Interface element records
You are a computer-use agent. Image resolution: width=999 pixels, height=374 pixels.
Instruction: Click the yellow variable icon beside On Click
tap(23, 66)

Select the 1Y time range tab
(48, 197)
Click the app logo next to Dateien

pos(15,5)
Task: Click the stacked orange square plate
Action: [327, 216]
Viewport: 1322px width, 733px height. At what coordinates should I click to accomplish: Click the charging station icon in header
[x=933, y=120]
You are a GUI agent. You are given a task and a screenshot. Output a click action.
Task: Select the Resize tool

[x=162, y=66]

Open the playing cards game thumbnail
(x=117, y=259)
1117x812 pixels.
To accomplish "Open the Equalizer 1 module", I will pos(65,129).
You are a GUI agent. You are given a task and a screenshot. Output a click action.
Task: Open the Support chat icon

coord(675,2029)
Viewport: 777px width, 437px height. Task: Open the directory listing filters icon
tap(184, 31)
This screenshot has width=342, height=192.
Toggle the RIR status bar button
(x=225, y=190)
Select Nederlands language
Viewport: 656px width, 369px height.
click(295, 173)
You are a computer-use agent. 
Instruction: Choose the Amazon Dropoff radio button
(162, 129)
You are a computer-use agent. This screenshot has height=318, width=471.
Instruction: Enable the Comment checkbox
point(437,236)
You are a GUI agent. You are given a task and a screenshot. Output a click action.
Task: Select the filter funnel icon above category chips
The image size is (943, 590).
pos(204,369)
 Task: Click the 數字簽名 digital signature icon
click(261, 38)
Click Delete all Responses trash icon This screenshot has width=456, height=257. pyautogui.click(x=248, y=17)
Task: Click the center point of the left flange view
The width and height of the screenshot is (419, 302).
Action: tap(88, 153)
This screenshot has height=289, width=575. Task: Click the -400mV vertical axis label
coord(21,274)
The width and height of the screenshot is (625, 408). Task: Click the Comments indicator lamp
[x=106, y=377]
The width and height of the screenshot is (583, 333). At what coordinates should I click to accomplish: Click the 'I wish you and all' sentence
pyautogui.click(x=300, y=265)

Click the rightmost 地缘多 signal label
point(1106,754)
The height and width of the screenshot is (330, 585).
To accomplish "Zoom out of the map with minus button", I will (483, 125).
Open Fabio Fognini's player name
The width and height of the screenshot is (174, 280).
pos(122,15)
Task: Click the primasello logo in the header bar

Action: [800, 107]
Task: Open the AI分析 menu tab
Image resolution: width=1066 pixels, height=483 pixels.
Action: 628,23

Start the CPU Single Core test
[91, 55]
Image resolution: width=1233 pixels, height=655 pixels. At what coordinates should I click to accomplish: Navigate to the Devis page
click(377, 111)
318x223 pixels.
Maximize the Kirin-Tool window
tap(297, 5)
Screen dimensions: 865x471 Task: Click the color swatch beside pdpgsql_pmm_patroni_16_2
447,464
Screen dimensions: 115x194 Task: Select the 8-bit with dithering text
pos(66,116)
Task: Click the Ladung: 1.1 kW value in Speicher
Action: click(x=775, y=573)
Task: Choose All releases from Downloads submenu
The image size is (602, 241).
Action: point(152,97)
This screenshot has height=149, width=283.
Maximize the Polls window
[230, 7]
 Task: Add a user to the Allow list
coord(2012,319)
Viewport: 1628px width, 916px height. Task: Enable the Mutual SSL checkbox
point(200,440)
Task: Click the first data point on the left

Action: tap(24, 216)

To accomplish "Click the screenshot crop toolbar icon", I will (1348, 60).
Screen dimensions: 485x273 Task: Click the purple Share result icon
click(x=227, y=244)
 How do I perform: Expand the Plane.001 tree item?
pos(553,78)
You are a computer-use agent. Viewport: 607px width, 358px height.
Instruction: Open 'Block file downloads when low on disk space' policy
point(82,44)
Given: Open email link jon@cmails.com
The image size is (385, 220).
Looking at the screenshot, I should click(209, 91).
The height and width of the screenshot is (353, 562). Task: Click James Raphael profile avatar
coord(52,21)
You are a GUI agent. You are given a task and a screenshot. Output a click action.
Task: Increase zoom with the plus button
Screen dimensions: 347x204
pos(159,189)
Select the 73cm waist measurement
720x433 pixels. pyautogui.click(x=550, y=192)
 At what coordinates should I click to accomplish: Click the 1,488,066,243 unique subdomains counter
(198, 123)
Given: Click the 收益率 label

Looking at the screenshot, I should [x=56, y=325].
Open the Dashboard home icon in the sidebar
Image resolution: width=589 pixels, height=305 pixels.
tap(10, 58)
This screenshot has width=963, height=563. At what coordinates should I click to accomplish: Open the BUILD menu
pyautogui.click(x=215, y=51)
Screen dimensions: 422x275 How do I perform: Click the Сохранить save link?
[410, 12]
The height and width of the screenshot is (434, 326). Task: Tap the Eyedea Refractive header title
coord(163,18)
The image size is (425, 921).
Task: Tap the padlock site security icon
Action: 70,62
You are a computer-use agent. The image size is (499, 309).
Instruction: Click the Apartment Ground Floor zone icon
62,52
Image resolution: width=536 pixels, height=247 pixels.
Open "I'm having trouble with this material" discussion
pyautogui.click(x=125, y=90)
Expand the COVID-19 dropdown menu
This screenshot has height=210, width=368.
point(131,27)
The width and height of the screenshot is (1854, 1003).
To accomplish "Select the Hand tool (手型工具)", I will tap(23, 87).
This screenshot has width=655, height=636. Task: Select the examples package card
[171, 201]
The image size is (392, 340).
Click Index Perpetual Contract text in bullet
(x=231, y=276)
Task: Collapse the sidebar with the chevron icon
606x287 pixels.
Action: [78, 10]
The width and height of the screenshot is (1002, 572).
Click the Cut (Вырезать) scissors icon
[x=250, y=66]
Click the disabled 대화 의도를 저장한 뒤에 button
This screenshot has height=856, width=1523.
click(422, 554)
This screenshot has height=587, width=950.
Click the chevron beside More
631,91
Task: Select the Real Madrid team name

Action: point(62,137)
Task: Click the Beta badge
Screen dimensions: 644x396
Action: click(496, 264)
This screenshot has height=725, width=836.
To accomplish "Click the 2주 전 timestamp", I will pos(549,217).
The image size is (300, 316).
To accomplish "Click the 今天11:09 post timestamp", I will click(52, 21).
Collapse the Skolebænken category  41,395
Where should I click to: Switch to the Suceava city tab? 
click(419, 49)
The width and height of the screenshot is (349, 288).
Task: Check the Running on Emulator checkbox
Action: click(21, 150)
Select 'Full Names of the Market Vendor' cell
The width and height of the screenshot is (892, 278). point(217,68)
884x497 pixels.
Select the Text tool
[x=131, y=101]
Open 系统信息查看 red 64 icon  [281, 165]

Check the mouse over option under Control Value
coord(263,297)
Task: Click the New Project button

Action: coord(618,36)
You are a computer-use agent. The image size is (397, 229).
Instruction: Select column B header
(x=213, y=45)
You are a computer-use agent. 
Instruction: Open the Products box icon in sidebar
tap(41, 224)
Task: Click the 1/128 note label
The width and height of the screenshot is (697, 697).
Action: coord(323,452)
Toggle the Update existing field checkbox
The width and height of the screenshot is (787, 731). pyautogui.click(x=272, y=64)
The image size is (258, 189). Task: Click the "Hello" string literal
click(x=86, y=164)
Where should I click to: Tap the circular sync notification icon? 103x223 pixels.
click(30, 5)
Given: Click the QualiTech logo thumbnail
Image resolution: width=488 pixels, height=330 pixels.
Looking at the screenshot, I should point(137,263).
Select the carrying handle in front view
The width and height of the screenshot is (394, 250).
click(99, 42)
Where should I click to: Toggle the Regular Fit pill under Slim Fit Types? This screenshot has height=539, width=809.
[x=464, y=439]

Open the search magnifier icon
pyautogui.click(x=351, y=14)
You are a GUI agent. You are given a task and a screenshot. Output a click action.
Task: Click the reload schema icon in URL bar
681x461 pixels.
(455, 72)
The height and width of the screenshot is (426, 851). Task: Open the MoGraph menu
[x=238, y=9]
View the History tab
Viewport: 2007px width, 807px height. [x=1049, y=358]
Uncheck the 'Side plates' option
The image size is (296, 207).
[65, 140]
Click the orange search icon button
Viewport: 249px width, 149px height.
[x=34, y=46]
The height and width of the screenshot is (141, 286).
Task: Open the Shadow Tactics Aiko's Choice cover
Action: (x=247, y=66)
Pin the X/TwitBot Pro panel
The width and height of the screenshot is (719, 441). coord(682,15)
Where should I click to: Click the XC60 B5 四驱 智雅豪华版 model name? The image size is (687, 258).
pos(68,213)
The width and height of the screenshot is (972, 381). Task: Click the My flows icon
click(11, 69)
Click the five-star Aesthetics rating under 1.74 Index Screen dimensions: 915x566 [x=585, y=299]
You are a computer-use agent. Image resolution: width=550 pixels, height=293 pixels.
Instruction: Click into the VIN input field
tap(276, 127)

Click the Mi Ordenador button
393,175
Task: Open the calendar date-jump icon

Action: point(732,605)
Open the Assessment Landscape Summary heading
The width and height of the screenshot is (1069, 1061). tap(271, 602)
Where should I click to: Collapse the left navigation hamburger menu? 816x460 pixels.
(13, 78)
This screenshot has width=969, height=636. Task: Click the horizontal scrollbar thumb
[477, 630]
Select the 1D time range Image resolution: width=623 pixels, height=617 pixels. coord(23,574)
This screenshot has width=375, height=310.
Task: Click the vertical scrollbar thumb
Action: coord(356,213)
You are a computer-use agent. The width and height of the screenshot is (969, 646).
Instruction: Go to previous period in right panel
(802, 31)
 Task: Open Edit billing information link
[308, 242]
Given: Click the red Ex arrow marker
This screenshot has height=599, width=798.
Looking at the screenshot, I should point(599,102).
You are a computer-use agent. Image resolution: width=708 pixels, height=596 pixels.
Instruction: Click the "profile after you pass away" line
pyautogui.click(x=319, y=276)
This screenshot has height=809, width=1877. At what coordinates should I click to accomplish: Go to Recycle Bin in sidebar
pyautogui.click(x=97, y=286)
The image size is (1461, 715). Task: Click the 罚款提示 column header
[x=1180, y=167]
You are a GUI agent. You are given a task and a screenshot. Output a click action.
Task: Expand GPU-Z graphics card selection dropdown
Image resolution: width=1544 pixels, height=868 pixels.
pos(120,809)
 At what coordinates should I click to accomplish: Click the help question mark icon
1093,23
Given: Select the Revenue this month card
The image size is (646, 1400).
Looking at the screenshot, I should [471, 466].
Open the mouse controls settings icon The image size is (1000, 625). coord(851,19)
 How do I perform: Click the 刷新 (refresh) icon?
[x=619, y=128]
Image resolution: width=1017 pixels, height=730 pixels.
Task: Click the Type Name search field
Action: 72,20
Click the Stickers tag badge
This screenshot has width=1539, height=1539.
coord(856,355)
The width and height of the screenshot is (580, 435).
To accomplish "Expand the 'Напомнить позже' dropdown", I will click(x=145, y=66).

Task directions
Write out the lines again, beginning at the line that has "Select 'Full Names of the Market Vendor' cell" and stopping after the line that has "Action: coord(618,36)". Substitute "Type tool" for "Text tool" and leave everything else unchanged.

Solution to the exercise
Select 'Full Names of the Market Vendor' cell
The width and height of the screenshot is (892, 278). point(217,68)
884x497 pixels.
Select the Type tool
[x=131, y=101]
Open 系统信息查看 red 64 icon  [281, 165]

Check the mouse over option under Control Value
coord(263,297)
Task: Click the New Project button

Action: coord(618,36)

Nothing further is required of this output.